Photo: Peter Macdiarmid/ Getty Images

Billionaire hedge fund manager Chris Hohn, 54, has cashed out a record £574m this year after his Children's Investment (TCI) fund saw profits soar, the Guardian reported.

The payout from the hedge fund, where current British Prime Minister Rishi Sunak worked between 2006 and 2009, is the highest Hohn has ever collected and probably the highest annual amount ever paid to anyone in Britain.

It equates to more than £1.5 million (€1.7 million) a day.

The dividend payout is 15,000 times the UK average salary and around 3,500 times what Prime Minister Sunak is currently earning.

Commitment to children and the climate

The son of a Jamaican auto mechanic who emigrated to the UK in the 1960s, Hohn founded TCI in 2003 and has amassed a personal fortune of more than $8.2 billion, according to the Bloomberg Billionaires Index.
::::::::::
Please continue the article about hedge fund manager Chris Hohn's record payout, starting right after its last sentence.

■ Data section:
::::::::::
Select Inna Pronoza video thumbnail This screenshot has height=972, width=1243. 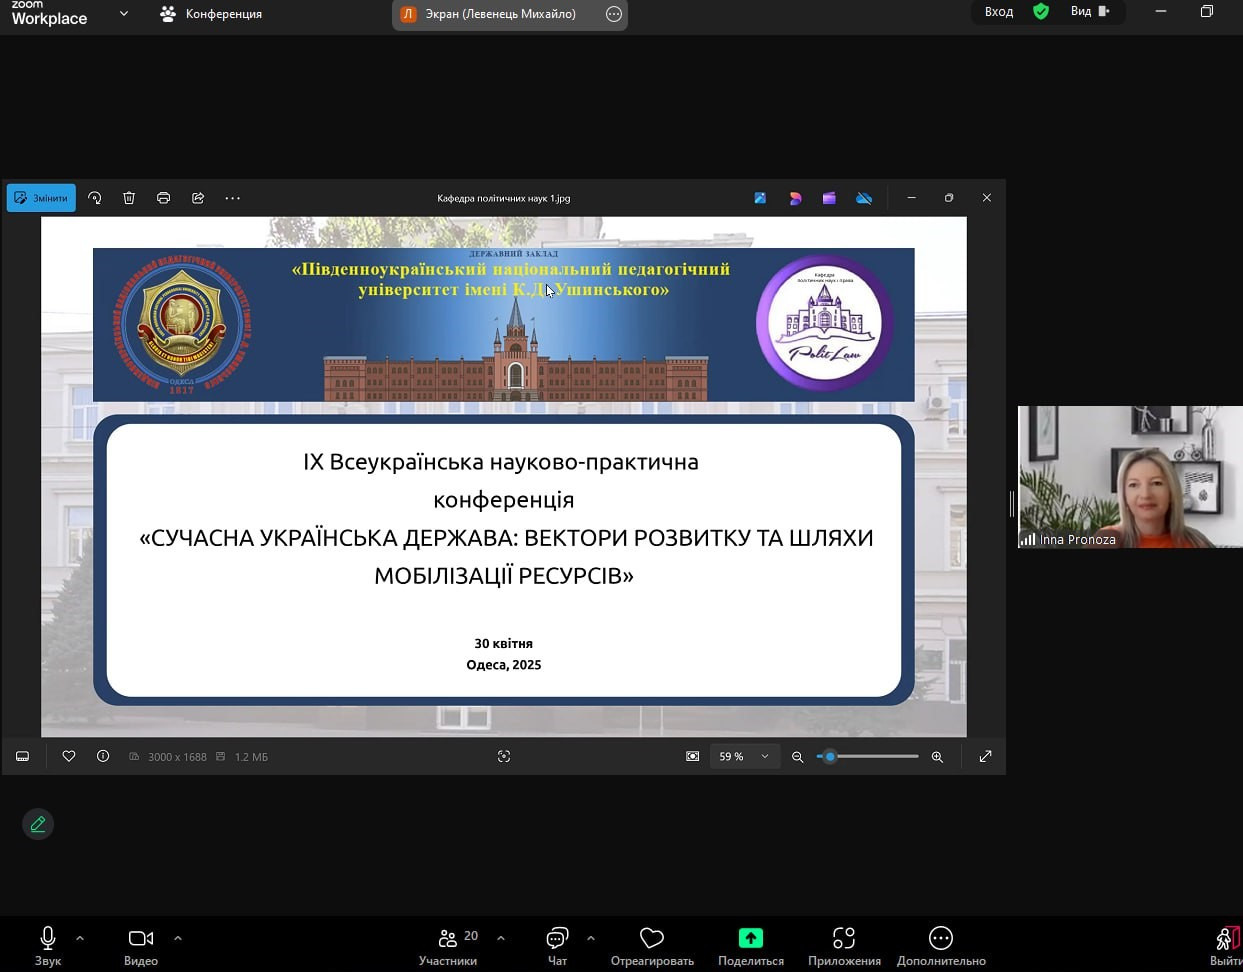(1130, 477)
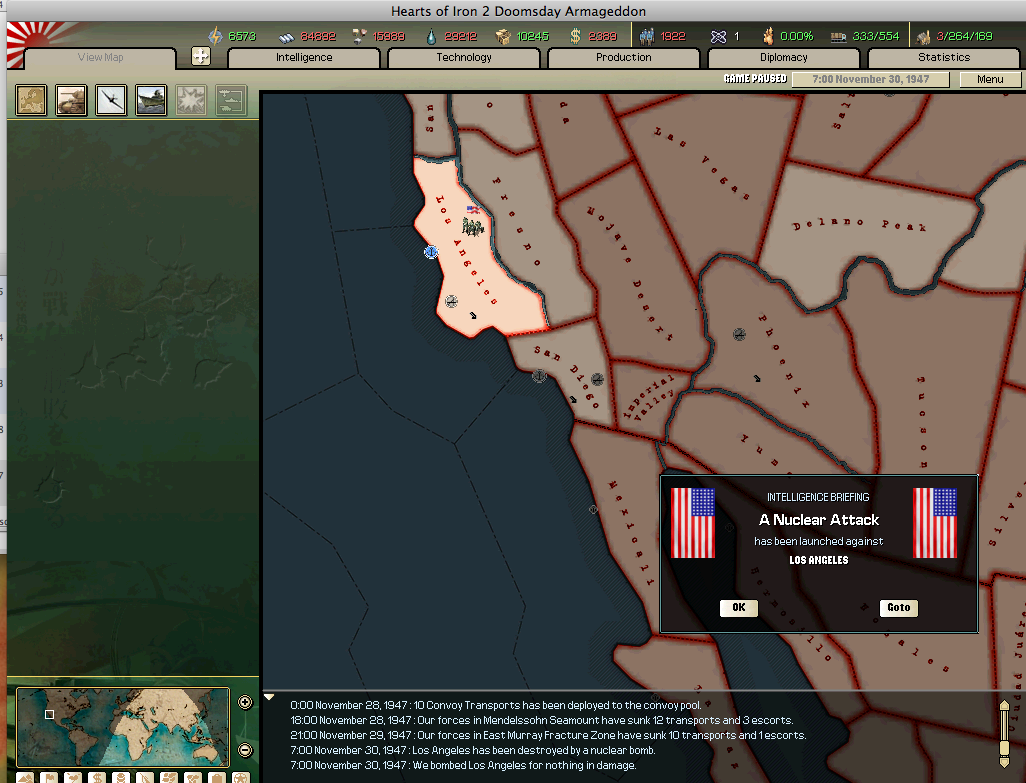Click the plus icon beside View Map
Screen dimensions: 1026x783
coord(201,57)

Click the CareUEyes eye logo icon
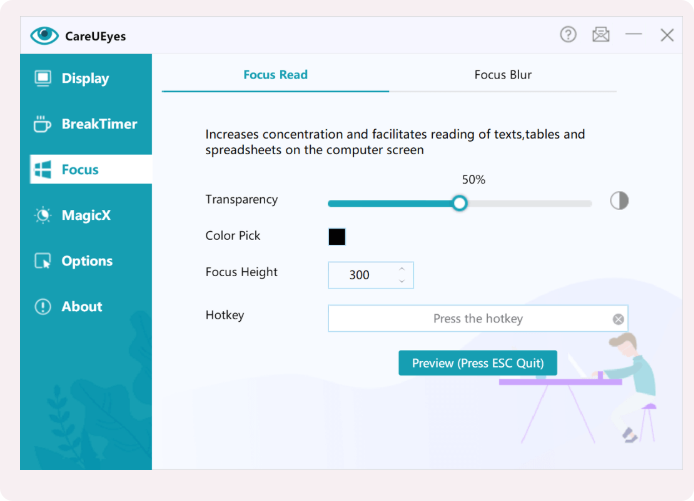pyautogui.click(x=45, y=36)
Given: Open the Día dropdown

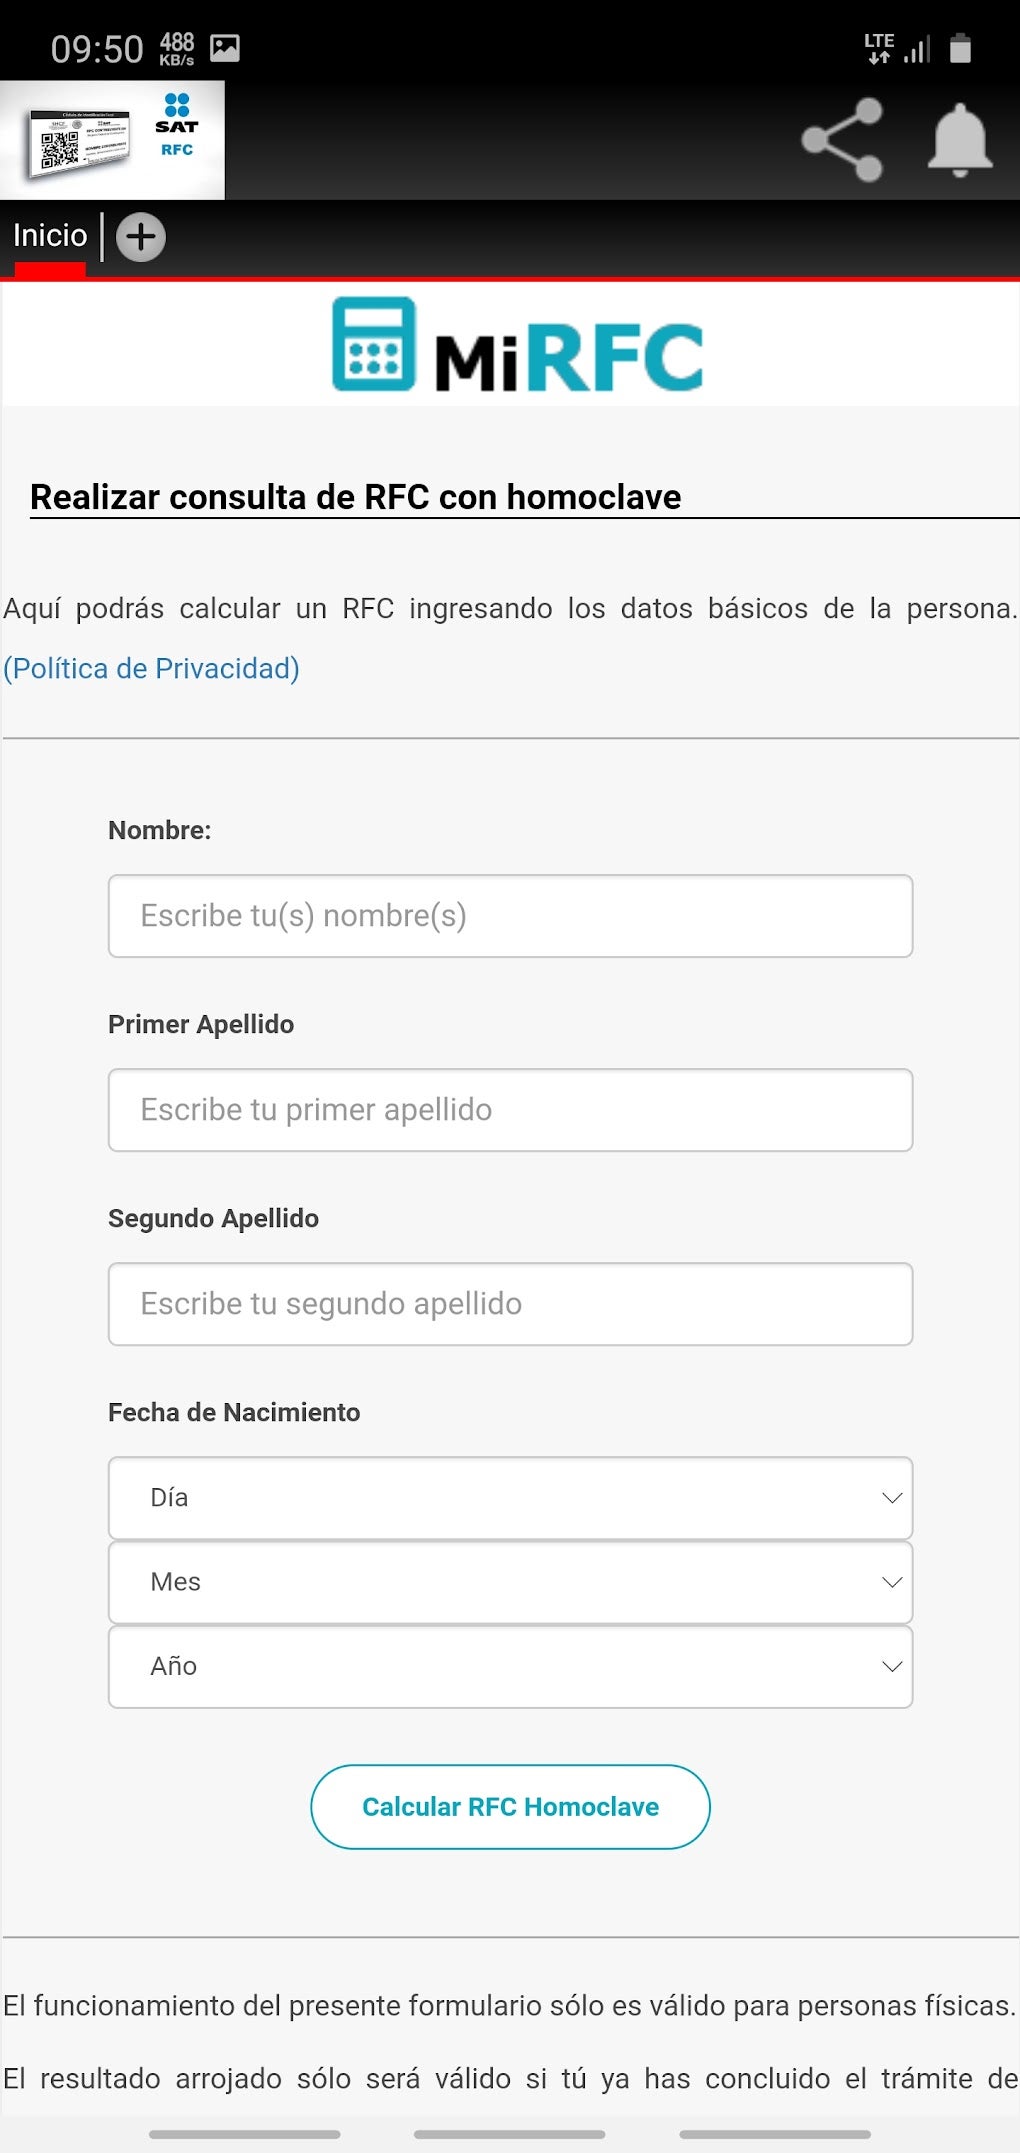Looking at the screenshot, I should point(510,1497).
::::::::::
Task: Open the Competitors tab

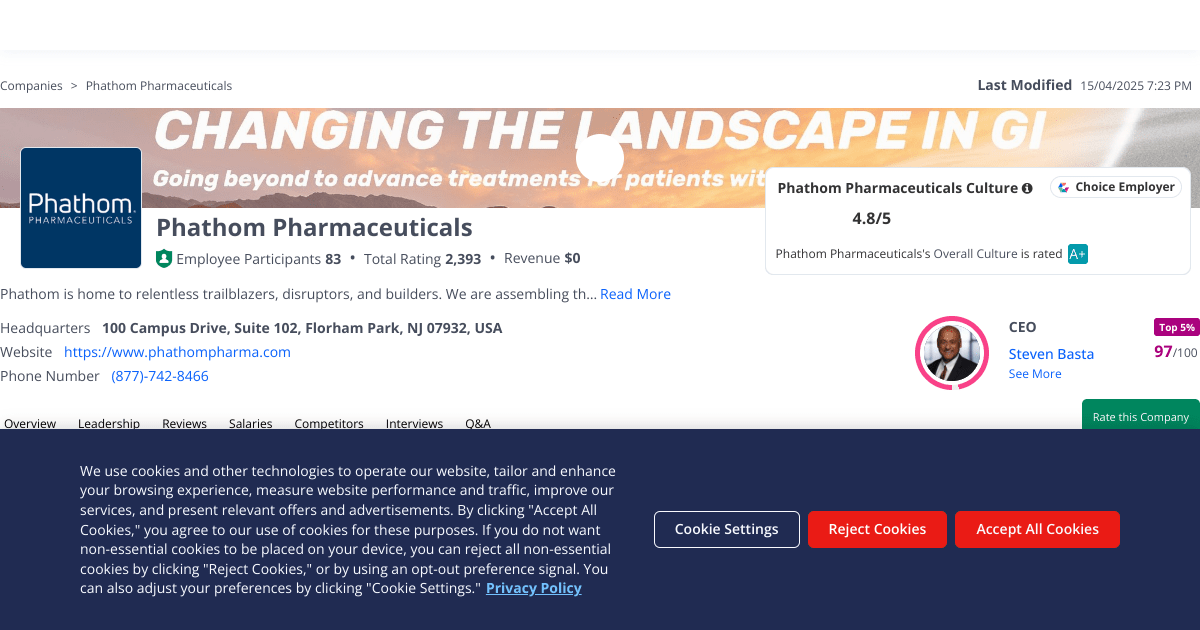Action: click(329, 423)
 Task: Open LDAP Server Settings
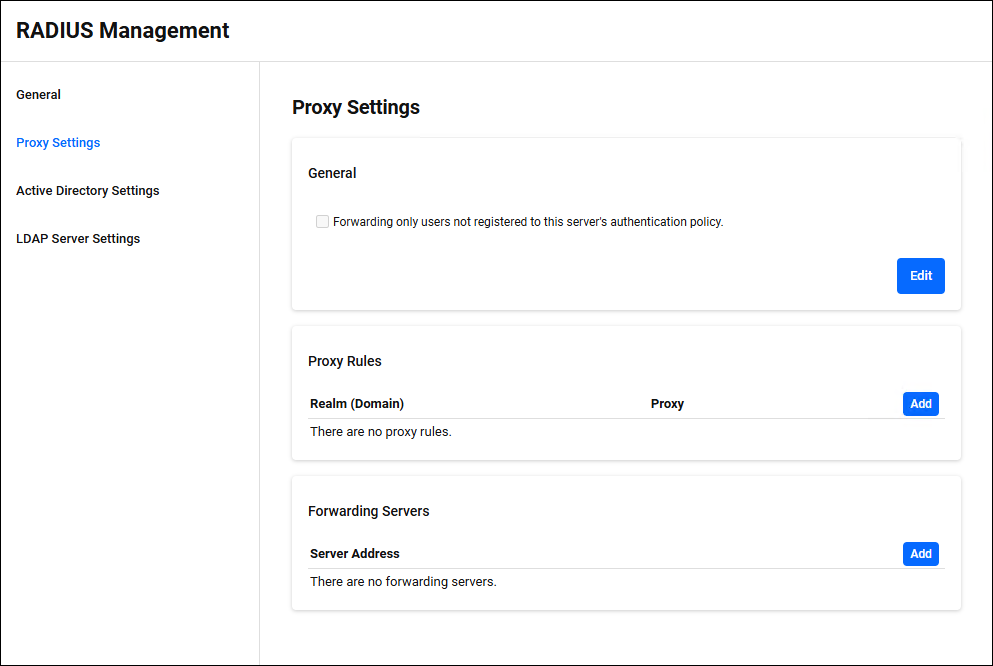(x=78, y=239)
::::::::::
■ The answer:
The hedge fund, based in a townhouse in Mayfair, is owned by a parent company in the Cayman Islands, a tax haven.

Chris Hohn is also one of the UK's biggest philanthropists, having pumped more than £4billion into his personal children's charity.

In recent years, he has also championed the climate crisis, promising to use his fund's $35 billion to "force change on companies that refuse to take their environmental emissions seriously."

He is Extinction Rebellion's largest single donor because of the "urgent need" for people to wake up to the climate crisis.

"I recently donated £50,000 to them because with climate change humanity is aggressively destroying the world and we all urgently need to wake up," Hohn said in 2019. His charity is believed to have pledged a further £150,000.

money can not buy happiness

Hohn insists that giving away money is his life's work.

"My life is actually about charity," he said.

“I learned very early on that you can't take money with you.

It doesn't make you happy."

He lives a "very simple lifestyle", avoiding meat and practicing yoga.

"I was thinking of becoming a doctor and working in a caring profession," Hohn said.

“[But] a dream or an aspiration without means is exactly that.” He compared his ambition to become a philanthropist to that of other young people who have set their minds “to play for Chelsea”.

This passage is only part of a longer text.